Copy out the rows below, from the line containing "At what coordinates" through the end of the rows, leaving out the pictures.

#####

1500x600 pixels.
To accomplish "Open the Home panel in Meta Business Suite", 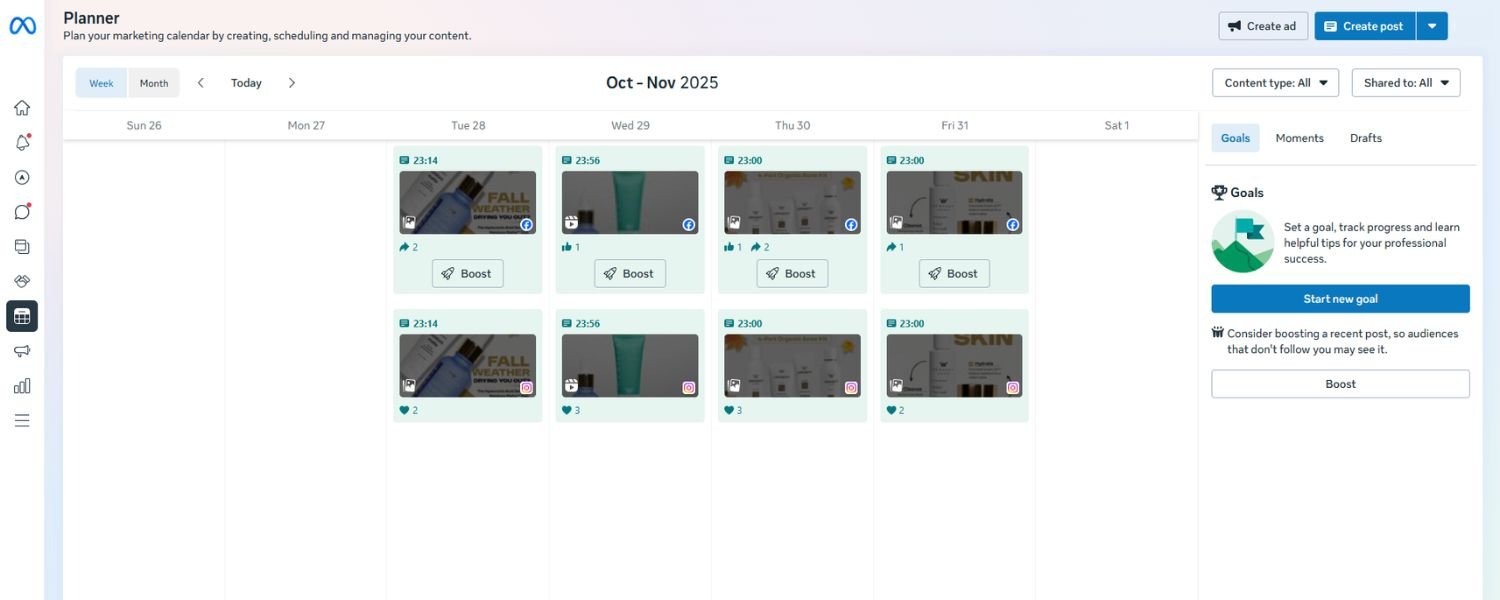I will tap(22, 107).
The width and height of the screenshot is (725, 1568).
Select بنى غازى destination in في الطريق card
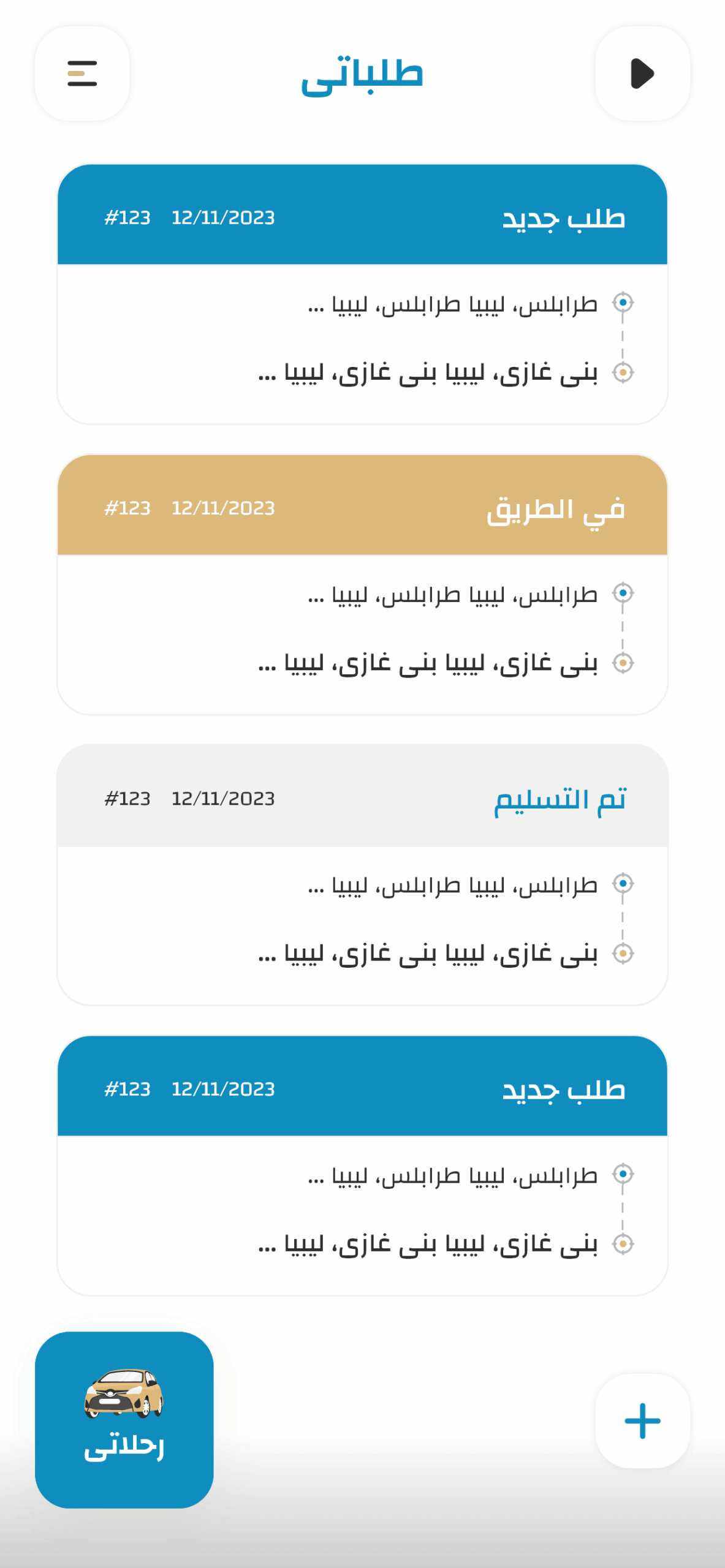428,663
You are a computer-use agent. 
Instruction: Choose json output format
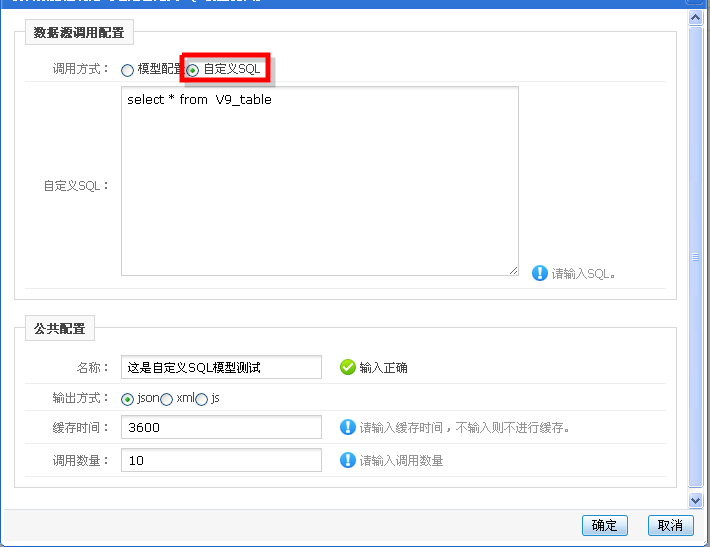tap(127, 399)
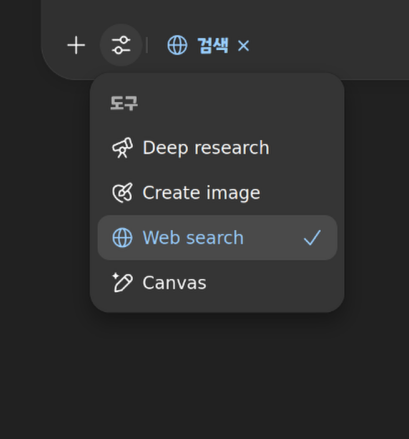Open the tools sliders icon button
409x439 pixels.
(x=121, y=45)
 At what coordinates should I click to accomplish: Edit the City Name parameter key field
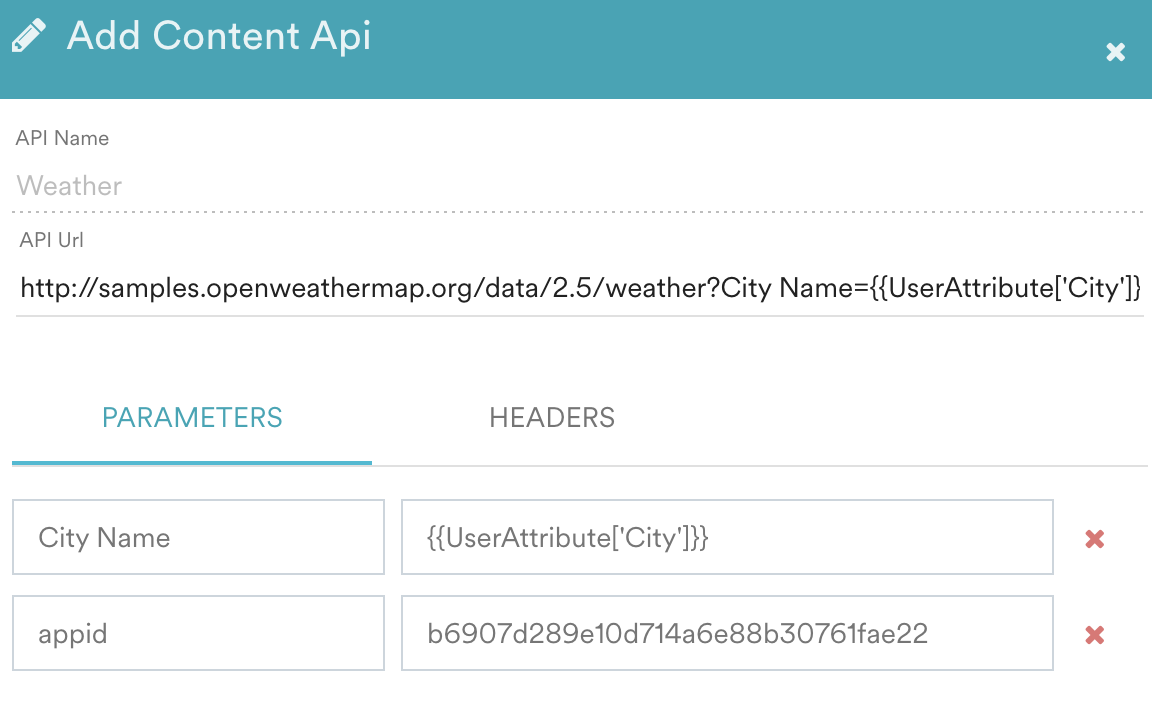198,538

#####

**The reply**
 At what coordinates should I click to accomplish: Edit the City Name parameter key field
198,538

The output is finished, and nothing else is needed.